Last year, I read a statistic in the NYT that was so surprising I thought it was a typo:
“Spider-Man: No Way Home” collected $260 million in the United States and Canada on its opening weekend. Total ticket sales for the two countries totaled $283 million, according to Comscore. That means “No Way Home” made up 92 percent of the market. “Nightmare Alley,” which was released on the same weekend, played to virtually empty auditoriums. It took in $2.7 million.
Did all the other movies in theaters really split just 8% of the audience? Scraping domestic box office numbers, it turns out to be both surprising and true:
This continued beyond opening weekend: over the next three weekends, “No Way Home” continued to take in over half of the box office.
Looking at the superhero sequels at the top of the scatter plot, I initially thought this trend was being driven by Hollywood trying to engineer bigger returns from the biggest blockbusters.

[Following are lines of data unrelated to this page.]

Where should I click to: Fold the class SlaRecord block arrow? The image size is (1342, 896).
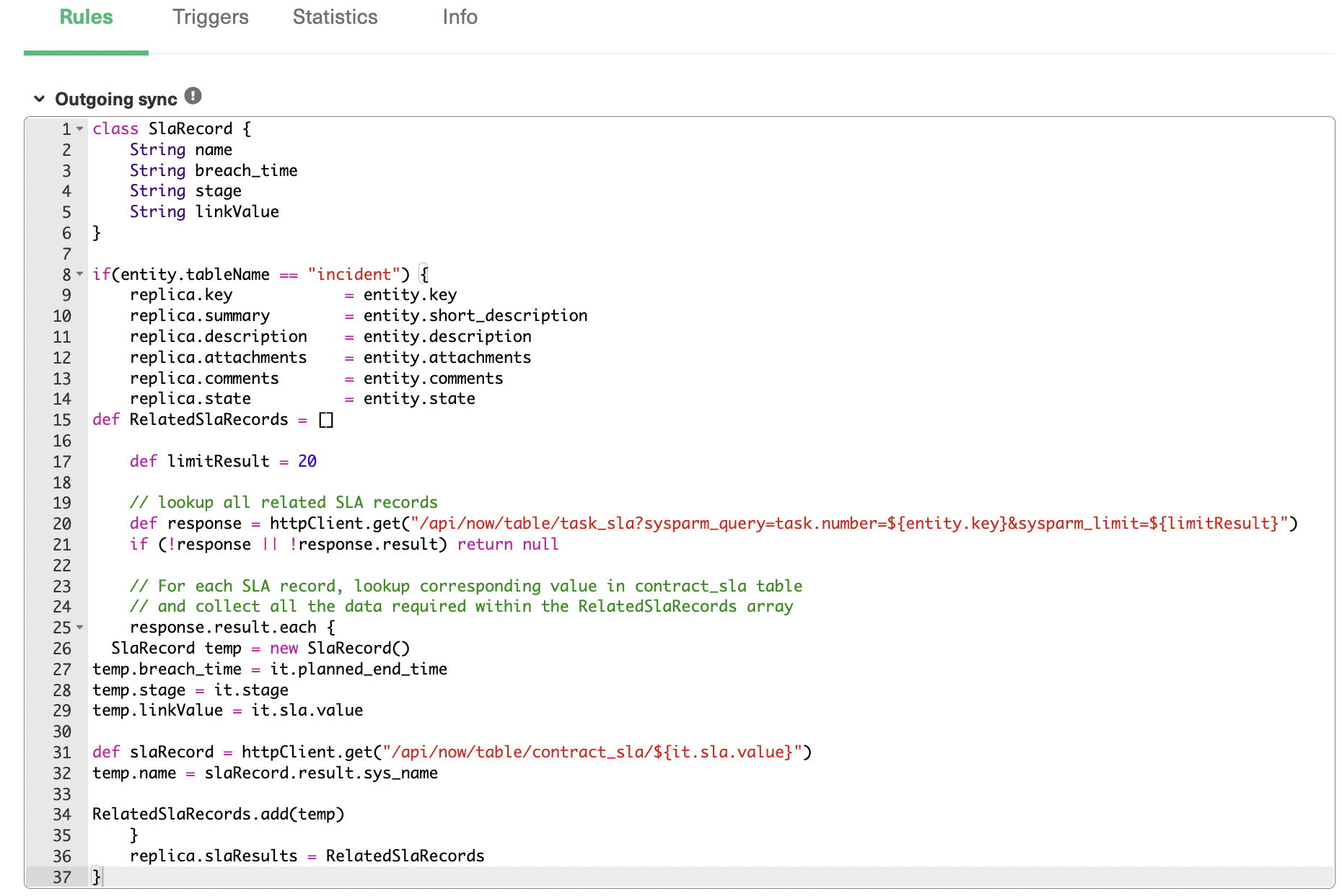80,129
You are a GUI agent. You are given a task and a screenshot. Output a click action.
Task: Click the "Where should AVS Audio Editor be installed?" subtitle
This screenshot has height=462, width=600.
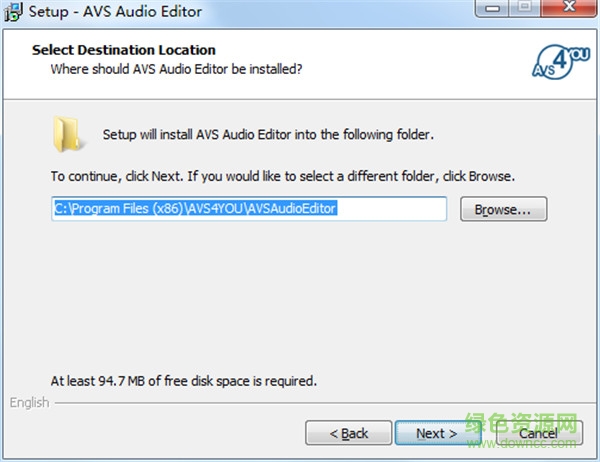(x=176, y=69)
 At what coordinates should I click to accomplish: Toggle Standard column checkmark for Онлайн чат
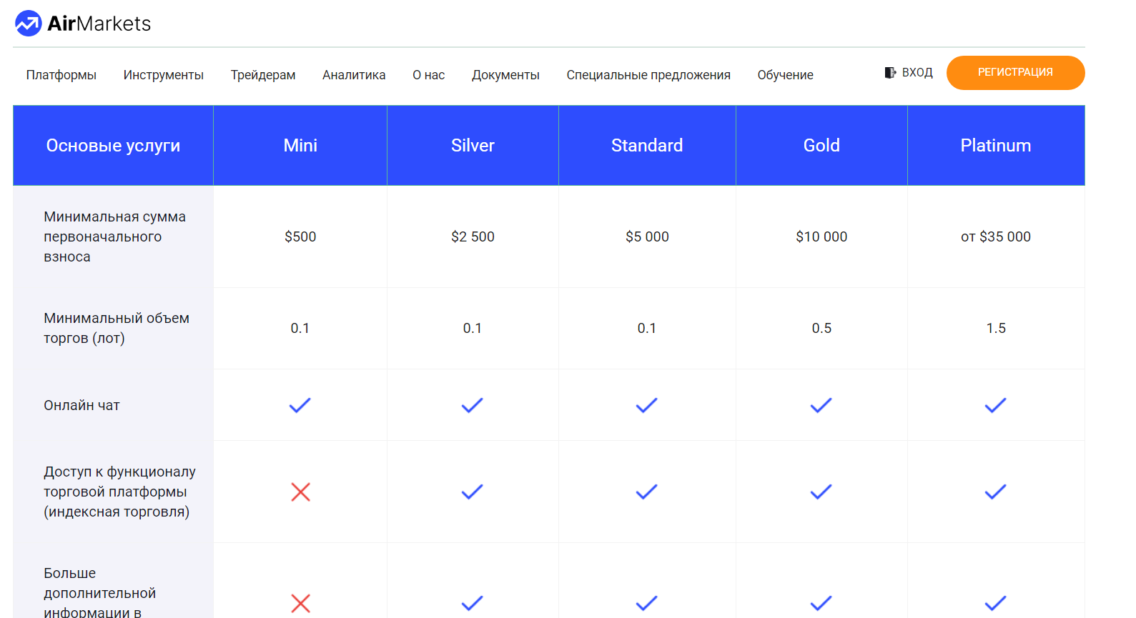coord(646,405)
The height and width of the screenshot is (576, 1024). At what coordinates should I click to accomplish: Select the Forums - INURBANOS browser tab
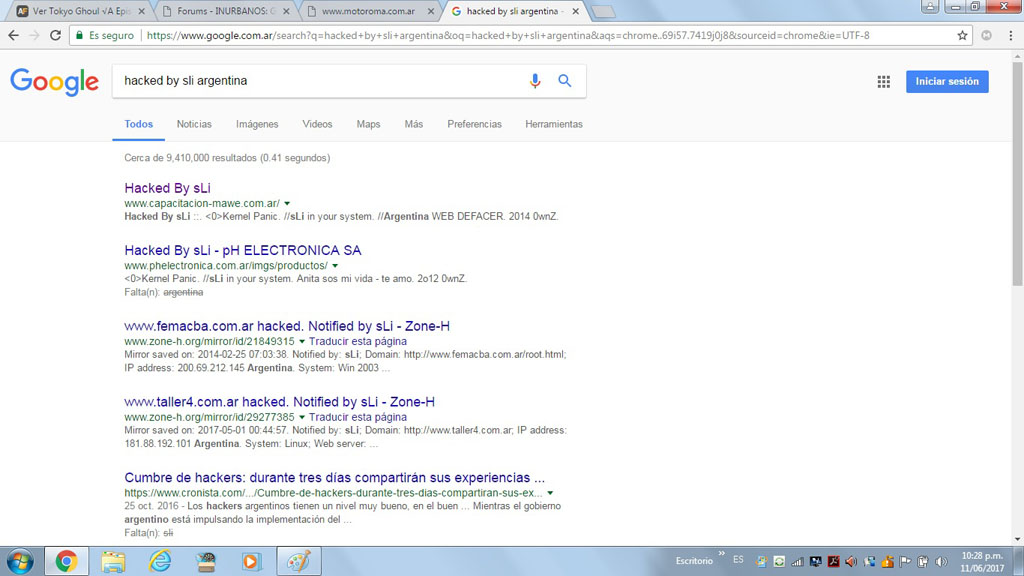224,11
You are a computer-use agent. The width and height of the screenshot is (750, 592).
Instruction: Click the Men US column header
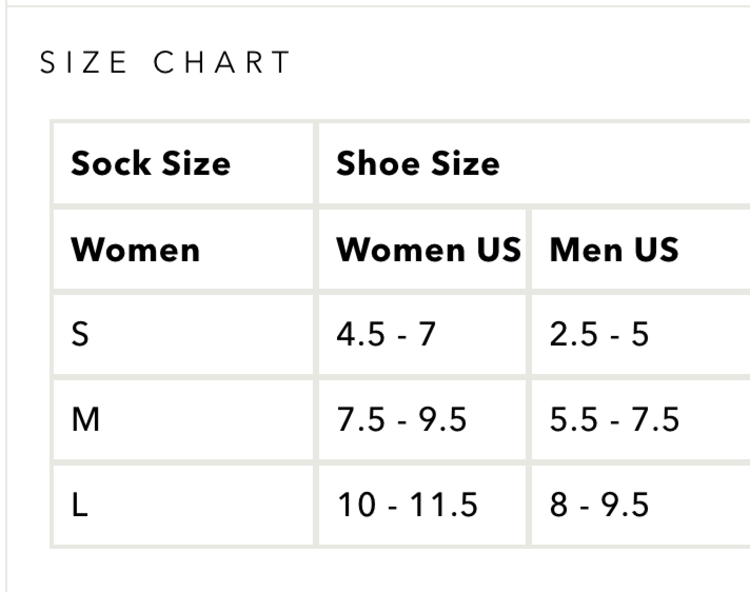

But the pattern is a little more complicated:
While the top grossing movies have taken a larger share of ticket sales of the last decade, there hasn’t been a smooth increase in top-heaviness over the last 30 years. In 2021, the top five grossing movies took more than a quarter of the year’s total box office — the first time that’s happened since the 80s, when it happened regularly.
What has changed more smoothly that’s caused more weekends to be dominated by a single movie? Extended runs have slowly stopped earning a significant amount of money.
There’s been a bigger change in how media is consumed, beyond the control of Hollywood execs’ green-lighting decisions. Television, streaming and TikTok are increasingly good substitutes for theater going; people don’t “go the movies” anymore, they go to see a specific movie. Superhero movies — which are engineered to create urgency around opening weekend with their franchises, familiar faces, spoilers and massive marketing budgets — have the only formula that can consistently still fill seats.
This change in consumption has also created a
With other genres playing to mostly empty theaters, there’s no longer a broad audience that can build up word of mouth momentum for an original movie over several weeks. Best picture winners are still slow burning, but they’re no longer hits; even on streaming, Oscar-favorite CODA has been viewed less than a million times.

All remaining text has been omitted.